The words of the Reserve Bank of Australia are unequivocal.

“The bank's liaison suggested that retail sales picked up in September and motor vehicle sales to households rebounded in August. In addition, measures of consumer sentiment had increased to be clearly above average levels."

“Picked up”, “rebounded” and “clearly above average”. These are not the words that suggest the already super-easy monetary policy settings are about to be made easier. This is the critical take-away from the minutes of the October board meeting that the Reserve Bank released yesterday.
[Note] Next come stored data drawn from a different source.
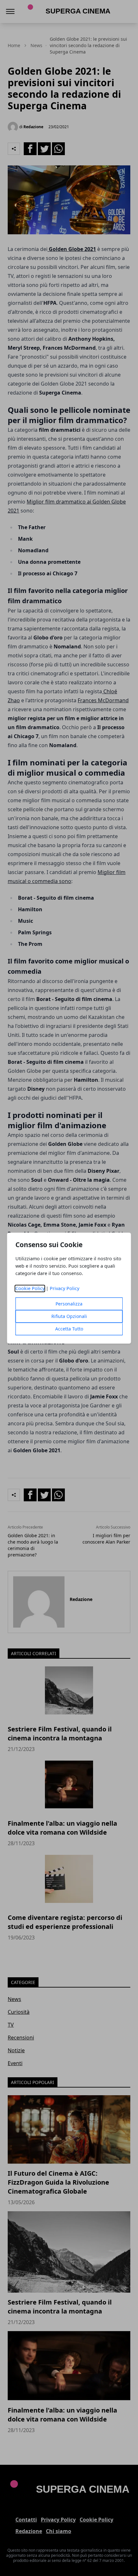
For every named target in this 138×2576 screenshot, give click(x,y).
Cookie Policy (30, 1288)
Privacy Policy (64, 1288)
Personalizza (69, 1304)
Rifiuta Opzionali (69, 1316)
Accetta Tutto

The minutes also noted that “dwelling construction remained higher than a year earlier and forward-looking indicators pointed to a further recovery in the second half of 2013”. In other words, get set for a housing construction surge.

While much of the focus of the markets was on the Reserve Bank leaving the door ajar for a further possible interest rate cut in the distant future if circumstances permit, the minutes were littered with a range of positive views on the domestic economy and the move away from mining investment and towards exports, household spending and construction.

It is hard to know why the central bank’s public comments are erring on the side of dovishness when the run of economic news has been clearly tilting higher. Perhaps it is the Bank’s wariness over the political ructions in the US and an assessment that the fall in mining investment domestically will be severe. Time will tell and in the case of US risks, it is fair enough that the Reserve Bank is apprehensive about moving to a tightening bias before that mess is sorted out.

A reasonably upbeat view on the economy, including the run of recent news, has been impressive to the point where the trajectory for a lift in GDP growth to around 3.75 per cent in 2014 is on the cards. While most forecasters would rubbish such an upbeat view, 3.75 per cent GDP growth in 2014 is within the upper bound of the RBA forecasts.

Think about it.

Low interest rates are fuelling a housing pick up, while retail spending is ticking higher. At the same time, export volumes are rising aided by the lower Australian dollar and the move from investment to output in many mining projects. Rounding out the positive news for GDP growth is the change in fiscal policy from what was the most restrictive single year in budget policy ever seen in 2012-13 to a point where some growth in government demand is likely in the year ahead.

If these drivers of economic growth align as I expect, bottom line GDP growth in 2014 should be close to 4 per cent and with that, the unemployment rate will be 5.5 per cent or less and inflation will be ticking higher, probably into the upper portion of the Reserve Bank's 2 to 3 per cent target band.

Of course, a market and economic meltdown in the US would change that scenario. Australia would not be immune from the world’s largest economy defaulting on its debt and sliding back into recession.

Even the recent local unemployment data, which confirmed the unemployment rate at a highly respectable 5.6 per cent, bodes well for confidence, spending and new economic activity.

In the final paragraph of the minutes, the RBA noted “The Board's judgement was that, given the substantial degree of policy stimulus that had been imparted, it would be prudent to leave the cash rate at the existing low level while continuing to gauge the effects”.  In other words, the fuse has been lit to support growth and we are not sure how big the bang will be. Fair enough to wait and see the effect of this. A big bang and the Reserve Bank will need to hike rates a lot in the next couple of years. A fizzer and more cuts will of course have to be delivered.

While a rate cut cannot be ruled out, it would take a lot of things to go horribly wrong for the RBA to move rates lower. The odds heavily favour the next move in rates being up.